# 95-99 armrest



## nitestridar (Jun 29, 2002)

Anyone know where i can find one of these. i saw a couple of pics of other cars that had them and since I have a auto i need to rest my arm. lol


----------



## sethwas (Apr 30, 2002)

Hey,
Just go the dealer route. They cost $44. If your dealer wants more, just order one from another dealer. You can't get one any cheaper. An aftermarket one is $35. So for $10 more you get the one designed for your car that matches the colors too.

Seth


----------



## nitestridar (Jun 29, 2002)

thanks I will got to another dealer ,the one I bought the car from screwed me anyway.
Thanks, for the info


----------



## CHI-B14SENTRA (May 1, 2002)

find out where you can get it and how much!!!!! I want toooo


----------



## myoung (Apr 15, 2002)

*buy from Mossy*

Buy it from Mossy Nissan... Greg.. the parts manager is a member of this list and gives discounts to members... With shipping it will be less than your local dealer... 

You can also click on the Mossy banner on this site or Nissan Performance Mag.... or http://www.mossyperformance.com


----------



## CHI-B14SENTRA (May 1, 2002)

I WANT TO PM HIM. IS HIS USER NAME GREG???


----------



## nitestridar (Jun 29, 2002)

send him a e-mail , i did and he told me $48 .. thats well worth it..


----------



## fondoo (May 2, 2002)

did anyone purchase the armrest? i stopped by my local nissan dealer and he checked his system and the armrest is an accessory. armrest itself cost $50.(tax not included) but how it is mounted? right into pocket storage? will i loose my small storage?


----------



## nitestridar (Jun 29, 2002)

no as far as i know youdont loose that space....
it mounts ...i think the space will be a little smaller..not sure though


----------



## fondoo (May 2, 2002)

selrider99: did you purchase one?

LISTING

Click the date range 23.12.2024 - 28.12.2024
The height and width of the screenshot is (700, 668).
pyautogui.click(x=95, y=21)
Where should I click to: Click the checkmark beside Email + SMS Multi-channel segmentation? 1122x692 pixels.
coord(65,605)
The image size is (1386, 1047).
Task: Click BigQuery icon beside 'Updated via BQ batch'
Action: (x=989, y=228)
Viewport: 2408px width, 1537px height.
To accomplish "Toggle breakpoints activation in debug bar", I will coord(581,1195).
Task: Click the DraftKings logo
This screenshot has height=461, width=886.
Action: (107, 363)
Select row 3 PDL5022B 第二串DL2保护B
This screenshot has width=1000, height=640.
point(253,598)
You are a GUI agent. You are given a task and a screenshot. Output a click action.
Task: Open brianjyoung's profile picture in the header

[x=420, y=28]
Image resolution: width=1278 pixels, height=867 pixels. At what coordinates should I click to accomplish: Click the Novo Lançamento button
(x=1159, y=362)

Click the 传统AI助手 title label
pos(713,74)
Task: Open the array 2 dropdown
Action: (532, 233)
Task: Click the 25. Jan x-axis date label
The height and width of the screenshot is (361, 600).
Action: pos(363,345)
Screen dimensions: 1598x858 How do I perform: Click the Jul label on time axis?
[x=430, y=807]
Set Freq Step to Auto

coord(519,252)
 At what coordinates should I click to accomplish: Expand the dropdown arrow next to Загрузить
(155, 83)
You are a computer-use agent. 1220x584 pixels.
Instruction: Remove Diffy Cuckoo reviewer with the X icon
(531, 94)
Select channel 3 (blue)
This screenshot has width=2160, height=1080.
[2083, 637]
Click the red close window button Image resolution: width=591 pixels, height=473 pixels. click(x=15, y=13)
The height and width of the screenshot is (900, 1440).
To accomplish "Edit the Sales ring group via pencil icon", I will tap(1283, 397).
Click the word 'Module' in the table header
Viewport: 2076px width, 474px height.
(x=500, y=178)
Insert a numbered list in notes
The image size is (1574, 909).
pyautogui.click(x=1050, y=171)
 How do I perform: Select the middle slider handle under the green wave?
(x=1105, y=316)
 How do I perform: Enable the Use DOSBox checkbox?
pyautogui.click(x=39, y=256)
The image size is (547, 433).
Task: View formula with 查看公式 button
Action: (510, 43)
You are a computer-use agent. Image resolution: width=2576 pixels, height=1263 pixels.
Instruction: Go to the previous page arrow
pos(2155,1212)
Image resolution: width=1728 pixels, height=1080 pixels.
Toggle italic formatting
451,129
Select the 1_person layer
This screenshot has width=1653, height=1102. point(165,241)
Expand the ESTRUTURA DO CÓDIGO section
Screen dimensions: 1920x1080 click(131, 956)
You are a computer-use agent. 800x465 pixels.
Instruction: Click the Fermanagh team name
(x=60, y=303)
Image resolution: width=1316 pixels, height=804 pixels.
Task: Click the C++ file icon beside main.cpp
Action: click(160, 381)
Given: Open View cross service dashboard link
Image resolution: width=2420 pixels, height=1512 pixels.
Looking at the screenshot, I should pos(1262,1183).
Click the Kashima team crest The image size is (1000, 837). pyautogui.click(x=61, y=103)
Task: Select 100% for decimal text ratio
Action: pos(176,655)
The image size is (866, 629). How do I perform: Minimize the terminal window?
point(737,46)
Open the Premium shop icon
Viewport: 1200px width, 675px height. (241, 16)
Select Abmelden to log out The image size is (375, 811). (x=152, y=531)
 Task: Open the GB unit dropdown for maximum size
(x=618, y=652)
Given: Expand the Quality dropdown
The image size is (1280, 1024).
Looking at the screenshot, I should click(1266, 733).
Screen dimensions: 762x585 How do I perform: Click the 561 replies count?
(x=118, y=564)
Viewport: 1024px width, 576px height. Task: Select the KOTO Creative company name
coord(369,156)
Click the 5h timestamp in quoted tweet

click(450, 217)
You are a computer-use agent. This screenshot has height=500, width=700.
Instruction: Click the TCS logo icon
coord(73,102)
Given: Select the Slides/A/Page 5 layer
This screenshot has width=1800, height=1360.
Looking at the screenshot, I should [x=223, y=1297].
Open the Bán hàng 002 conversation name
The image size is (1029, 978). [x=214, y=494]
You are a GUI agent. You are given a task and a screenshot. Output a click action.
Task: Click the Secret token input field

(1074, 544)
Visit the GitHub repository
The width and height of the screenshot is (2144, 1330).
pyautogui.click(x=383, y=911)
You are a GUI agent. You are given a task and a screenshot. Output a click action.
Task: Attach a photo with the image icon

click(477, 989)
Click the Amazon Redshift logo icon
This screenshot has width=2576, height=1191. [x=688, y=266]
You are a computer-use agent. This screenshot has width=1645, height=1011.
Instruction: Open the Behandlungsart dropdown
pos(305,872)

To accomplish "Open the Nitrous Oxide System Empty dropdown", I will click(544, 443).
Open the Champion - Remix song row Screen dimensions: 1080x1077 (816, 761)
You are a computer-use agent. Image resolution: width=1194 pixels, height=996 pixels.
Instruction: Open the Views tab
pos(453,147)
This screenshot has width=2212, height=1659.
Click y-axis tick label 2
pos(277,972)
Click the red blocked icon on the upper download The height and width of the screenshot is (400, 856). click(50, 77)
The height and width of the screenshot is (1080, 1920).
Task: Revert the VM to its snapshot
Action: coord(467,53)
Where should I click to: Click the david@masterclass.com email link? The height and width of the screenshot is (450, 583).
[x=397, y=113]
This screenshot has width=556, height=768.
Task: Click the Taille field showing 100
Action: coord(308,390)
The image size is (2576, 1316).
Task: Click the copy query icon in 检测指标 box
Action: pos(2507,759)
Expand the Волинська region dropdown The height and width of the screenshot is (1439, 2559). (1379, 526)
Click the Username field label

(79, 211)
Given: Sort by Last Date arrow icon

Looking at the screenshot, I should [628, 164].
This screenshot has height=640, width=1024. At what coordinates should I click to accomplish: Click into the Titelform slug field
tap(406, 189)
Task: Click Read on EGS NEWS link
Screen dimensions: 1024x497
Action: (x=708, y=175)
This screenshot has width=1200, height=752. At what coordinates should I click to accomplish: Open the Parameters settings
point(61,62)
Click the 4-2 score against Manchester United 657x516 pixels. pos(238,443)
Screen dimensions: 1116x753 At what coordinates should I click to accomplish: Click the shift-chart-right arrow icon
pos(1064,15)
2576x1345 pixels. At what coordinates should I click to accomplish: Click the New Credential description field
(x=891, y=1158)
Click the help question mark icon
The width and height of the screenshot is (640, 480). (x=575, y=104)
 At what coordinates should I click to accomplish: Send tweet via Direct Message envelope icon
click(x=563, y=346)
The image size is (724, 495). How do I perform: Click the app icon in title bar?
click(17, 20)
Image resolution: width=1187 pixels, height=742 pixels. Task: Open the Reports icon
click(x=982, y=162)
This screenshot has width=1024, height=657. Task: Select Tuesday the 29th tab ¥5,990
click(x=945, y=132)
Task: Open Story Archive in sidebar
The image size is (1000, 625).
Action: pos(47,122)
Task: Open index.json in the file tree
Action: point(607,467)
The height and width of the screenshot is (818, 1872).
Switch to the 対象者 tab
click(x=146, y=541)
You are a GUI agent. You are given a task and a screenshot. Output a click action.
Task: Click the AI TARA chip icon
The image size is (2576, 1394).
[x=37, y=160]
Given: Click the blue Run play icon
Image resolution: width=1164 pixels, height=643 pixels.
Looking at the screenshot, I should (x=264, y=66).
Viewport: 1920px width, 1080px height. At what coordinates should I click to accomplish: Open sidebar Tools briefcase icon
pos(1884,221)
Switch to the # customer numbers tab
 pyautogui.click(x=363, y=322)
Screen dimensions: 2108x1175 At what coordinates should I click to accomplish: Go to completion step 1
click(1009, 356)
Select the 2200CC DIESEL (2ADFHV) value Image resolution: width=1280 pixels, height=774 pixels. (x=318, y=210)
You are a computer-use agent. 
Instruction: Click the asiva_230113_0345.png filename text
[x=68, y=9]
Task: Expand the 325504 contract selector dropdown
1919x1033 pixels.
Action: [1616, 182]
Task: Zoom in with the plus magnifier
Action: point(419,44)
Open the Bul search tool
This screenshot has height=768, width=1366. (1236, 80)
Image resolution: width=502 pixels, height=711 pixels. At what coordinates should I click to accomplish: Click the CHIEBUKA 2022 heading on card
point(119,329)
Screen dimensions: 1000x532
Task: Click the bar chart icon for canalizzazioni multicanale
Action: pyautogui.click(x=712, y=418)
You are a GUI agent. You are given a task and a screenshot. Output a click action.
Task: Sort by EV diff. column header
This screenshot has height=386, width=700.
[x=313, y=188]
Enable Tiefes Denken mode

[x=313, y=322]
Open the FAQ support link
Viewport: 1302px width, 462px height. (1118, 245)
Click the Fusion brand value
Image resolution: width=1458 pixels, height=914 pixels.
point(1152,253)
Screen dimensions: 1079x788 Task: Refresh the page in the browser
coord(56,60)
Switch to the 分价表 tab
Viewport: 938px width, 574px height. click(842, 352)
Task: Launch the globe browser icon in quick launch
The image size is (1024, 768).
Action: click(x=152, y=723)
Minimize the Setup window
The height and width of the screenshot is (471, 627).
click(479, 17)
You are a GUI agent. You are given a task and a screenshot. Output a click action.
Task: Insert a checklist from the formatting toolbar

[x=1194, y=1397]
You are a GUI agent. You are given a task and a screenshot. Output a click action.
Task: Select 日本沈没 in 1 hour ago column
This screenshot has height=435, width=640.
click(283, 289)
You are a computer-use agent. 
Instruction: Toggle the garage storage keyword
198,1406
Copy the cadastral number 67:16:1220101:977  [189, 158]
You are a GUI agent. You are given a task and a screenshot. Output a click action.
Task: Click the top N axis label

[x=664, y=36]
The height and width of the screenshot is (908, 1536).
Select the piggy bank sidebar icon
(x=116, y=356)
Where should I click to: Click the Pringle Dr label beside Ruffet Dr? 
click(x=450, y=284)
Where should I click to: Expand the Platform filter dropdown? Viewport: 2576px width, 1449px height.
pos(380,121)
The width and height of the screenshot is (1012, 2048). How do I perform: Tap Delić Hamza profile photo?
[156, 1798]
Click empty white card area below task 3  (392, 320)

DIRECTIONS
#1 Answer these questions using the armrest thread:
(a) According to sethwas, how much does an aftermarket armrest cost?
(b) What is the name of the Mossy Nissan parts manager?
(c) What price was nitestridar told after sending him an e-mail?
#2 In the records, extract everything from the line that contains "At what coordinates should I click to accomplish: Expand" down to the line that contains "pos(2155,1212)", both included, and copy those lines exactly.

TASK RESULTS
#1
(a) $35
(b) Greg
(c) $48

#2
 At what coordinates should I click to accomplish: Expand the dropdown arrow next to Загрузить
(155, 83)
You are a computer-use agent. 1220x584 pixels.
Instruction: Remove Diffy Cuckoo reviewer with the X icon
(531, 94)
Select channel 3 (blue)
This screenshot has width=2160, height=1080.
[2083, 637]
Click the red close window button Image resolution: width=591 pixels, height=473 pixels. click(x=15, y=13)
The height and width of the screenshot is (900, 1440).
To accomplish "Edit the Sales ring group via pencil icon", I will tap(1283, 397).
Click the word 'Module' in the table header
Viewport: 2076px width, 474px height.
(x=500, y=178)
Insert a numbered list in notes
The image size is (1574, 909).
pyautogui.click(x=1050, y=171)
 How do I perform: Select the middle slider handle under the green wave?
(x=1105, y=316)
 How do I perform: Enable the Use DOSBox checkbox?
pyautogui.click(x=39, y=256)
The image size is (547, 433).
Task: View formula with 查看公式 button
Action: (510, 43)
You are a computer-use agent. Image resolution: width=2576 pixels, height=1263 pixels.
Instruction: Go to the previous page arrow
pos(2155,1212)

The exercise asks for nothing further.